In the 12th competition for the cup last week, however, the issue hung in doubt well into Sunday. After hearing seven claims and counterclaims of foul on Saturday night, the protest committeemen decreed that four of the 10 skippers had an equal score of six wins and three losses. Furthermore, the men had beaten each other in such a way that the only means of settling the issue fairly was to go back out on the water.
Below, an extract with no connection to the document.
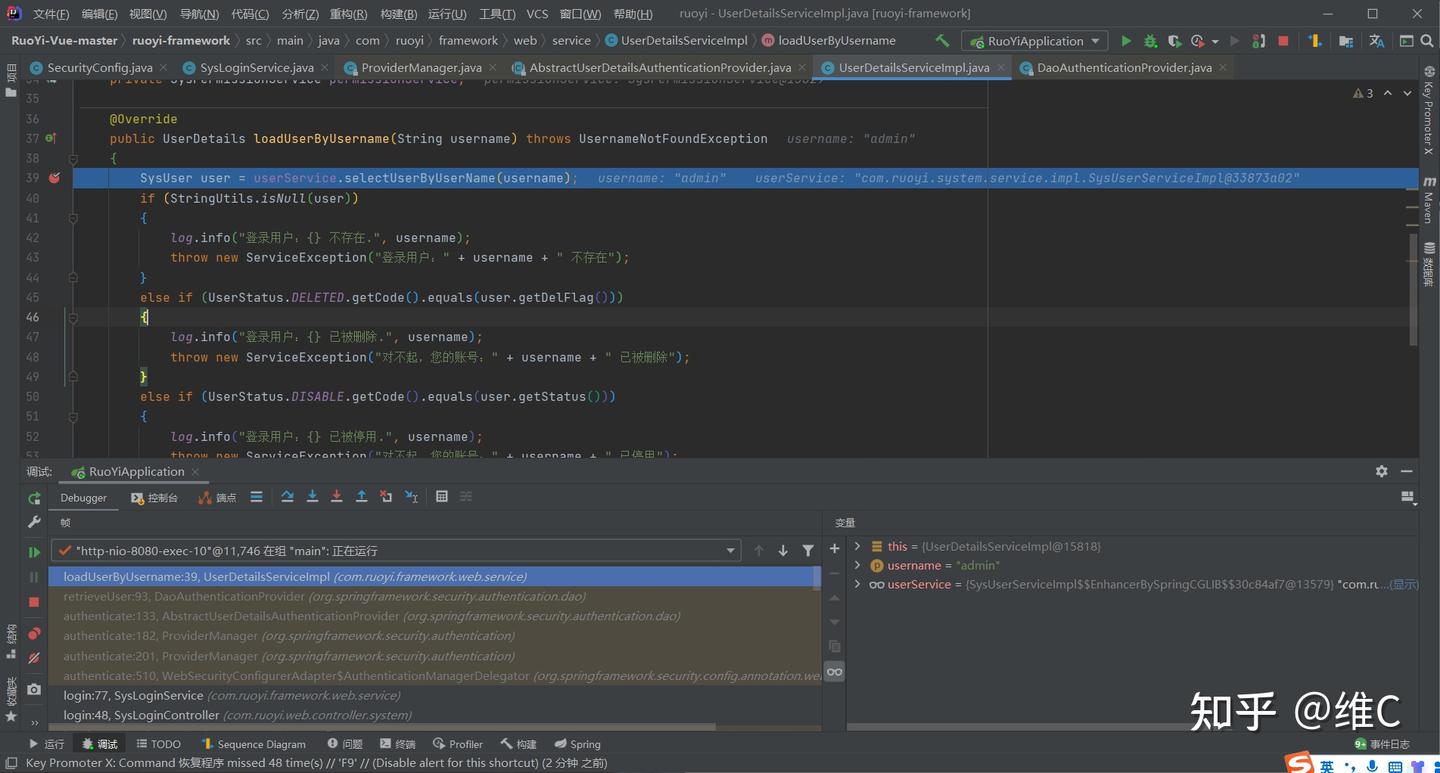The width and height of the screenshot is (1440, 773).
Task: Open the Sequence Diagram tool window button
Action: click(x=253, y=744)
Curiously, Dennis Conner of San Diego, commonly considered the man to beat in match racing, was not one of those who went extra innings. On the short six-mile course used in the Congressional Cup, the skipper with a clear advantage across the starting line wins about four times out of five. When it comes to hounding rivals into an unfortunate position before the starting gun, Conner, who was the starting helmsman of Courageous in the last America's Cup, is a master and modest enough to admit that his unrivaled record of two wins and a second in previous Congressional Cups was helped by a bloated reputation. "It has been a case of the rich get richer," he says. "My opponents worry about what I am going to do to them before the start rather than concentrating on what they can do to me." Whatever Conner's advantage before the gun, it was not enough this year. He took most of his starts handily, but did not move well on the course.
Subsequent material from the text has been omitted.